Where the Cobbled Path Leads: A Review

Vishü Rita Krocha

Avinuo Kire’s latest book, ‘Where the Cobbled Path Leads’ has been a true source of comfort and escape for me. Even as avid readers, you rarely come across a book that continues to stay with you long after you have read it. I sat with this book for days, not because it wasn’t engrossing enough, but only because I was worried it was getting over. I would then, no longer live in this completely new world that Avinuo has created by interlacing alluring elements of Naga folklore.

For someone like myself, who has been completely enamoured of all of her works since her debut book—‘The Power to Forgive’, this folk fantasy novel, I think is her best work yet. She has recently said in an interview that— “My Christian faith, my fascination for what may be defined as nativised Christianity, Naga folklore, my imagination and ever ceaseless wonder over how marvelously strange life is and what lies beyond — all this came together and inspired me to write this book.”

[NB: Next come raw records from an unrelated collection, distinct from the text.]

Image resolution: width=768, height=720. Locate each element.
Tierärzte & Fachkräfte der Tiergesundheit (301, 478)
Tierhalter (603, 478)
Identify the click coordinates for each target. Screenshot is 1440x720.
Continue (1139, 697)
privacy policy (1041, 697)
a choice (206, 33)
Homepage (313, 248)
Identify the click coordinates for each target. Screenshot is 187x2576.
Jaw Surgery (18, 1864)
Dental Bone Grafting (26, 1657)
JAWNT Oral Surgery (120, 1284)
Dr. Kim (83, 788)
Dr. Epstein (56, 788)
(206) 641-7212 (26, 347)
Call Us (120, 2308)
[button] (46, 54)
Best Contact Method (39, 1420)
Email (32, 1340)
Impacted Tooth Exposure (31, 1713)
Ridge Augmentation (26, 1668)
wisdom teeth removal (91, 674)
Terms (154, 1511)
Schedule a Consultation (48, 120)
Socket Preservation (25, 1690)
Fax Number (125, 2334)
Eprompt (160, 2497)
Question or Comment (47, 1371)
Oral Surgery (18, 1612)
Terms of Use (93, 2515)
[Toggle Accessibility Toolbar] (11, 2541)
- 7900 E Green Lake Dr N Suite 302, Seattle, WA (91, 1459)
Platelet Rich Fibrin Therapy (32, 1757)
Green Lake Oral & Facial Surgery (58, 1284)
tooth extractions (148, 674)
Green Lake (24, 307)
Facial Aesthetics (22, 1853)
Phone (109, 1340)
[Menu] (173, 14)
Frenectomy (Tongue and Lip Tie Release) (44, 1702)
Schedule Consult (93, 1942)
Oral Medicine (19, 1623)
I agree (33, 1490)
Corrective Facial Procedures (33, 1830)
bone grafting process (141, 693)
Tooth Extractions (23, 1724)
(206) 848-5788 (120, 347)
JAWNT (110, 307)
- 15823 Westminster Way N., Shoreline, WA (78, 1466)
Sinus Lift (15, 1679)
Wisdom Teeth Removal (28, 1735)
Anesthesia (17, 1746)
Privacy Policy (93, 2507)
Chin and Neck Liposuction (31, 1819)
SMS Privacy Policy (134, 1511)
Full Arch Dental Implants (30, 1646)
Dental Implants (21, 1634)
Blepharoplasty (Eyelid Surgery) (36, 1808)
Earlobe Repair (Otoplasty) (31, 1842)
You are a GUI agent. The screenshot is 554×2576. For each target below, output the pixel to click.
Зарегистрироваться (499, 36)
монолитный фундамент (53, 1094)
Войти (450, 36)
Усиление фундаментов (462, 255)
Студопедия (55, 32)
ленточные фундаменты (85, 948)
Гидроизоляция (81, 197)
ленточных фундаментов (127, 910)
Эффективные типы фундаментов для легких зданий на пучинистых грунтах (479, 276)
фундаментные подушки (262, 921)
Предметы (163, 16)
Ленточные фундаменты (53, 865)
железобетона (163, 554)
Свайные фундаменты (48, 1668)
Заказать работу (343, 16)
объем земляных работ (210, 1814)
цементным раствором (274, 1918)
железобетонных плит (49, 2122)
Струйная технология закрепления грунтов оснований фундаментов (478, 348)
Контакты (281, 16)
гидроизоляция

I was drawn to the book from the very first sentence- “In these sleepy little hill towns, there is a secret path every child knows, a trail every nostalgic adult remembers.” ‘Where the Cobbled Path Leads’ traces the journey of eleven-year-old Vime, who lost her beloved mother, and rediscovers the cobbled footpath that had been her favourite escape even when her mother was alive. Her frequent solitary walks through the cobbled footpath eventually leads her to encounter spirits that are both bad and good.

Grief can be a lonely experience for children and adults alike. But perhaps, children feel even more deeply. I recently attended a funeral of a young mother and I thought to myself, there is nothing more heart-breaking than helplessly watching inconsolable children crying over the loss of their beloved mother.

Vime’s unspoken grief over the loss of her mother coupled with the news of her father remarrying, drives her to explore deeper into the forest. Through all her encounters in “the in between”, she finally understands what it is to embrace and survive grief.

“Love is Kepenuopfü’s greatest gift to man. Spirits envy humans because they cannot love. And certainly, grief is a beautiful child of love undying, borne out of love after all.” For me, these words spoken by Kijübode in the book, seems to be the essence of the book even as Vime comes out with a better understanding of life after all her experiences in the spirit world.

The 184-page book, ‘Where the Cobbled Path Leads’, an imprint of India Hamish Hamilton under Penguin Random House, offers everything that you look for in a fantasy novel—magic, compelling characters, a completely new world—perhaps the spirit world that we are all oddly familiar with, and that, actually makes it even more fascinating. To discover a world that seems remote from our everyday life, and that, even in that parallel universe, there are undiscovered joys and endless adventures.

Needless to say, Avinuo Kire is an enormously gifted author, whose every new book gives a new meaning to life and the world we live in.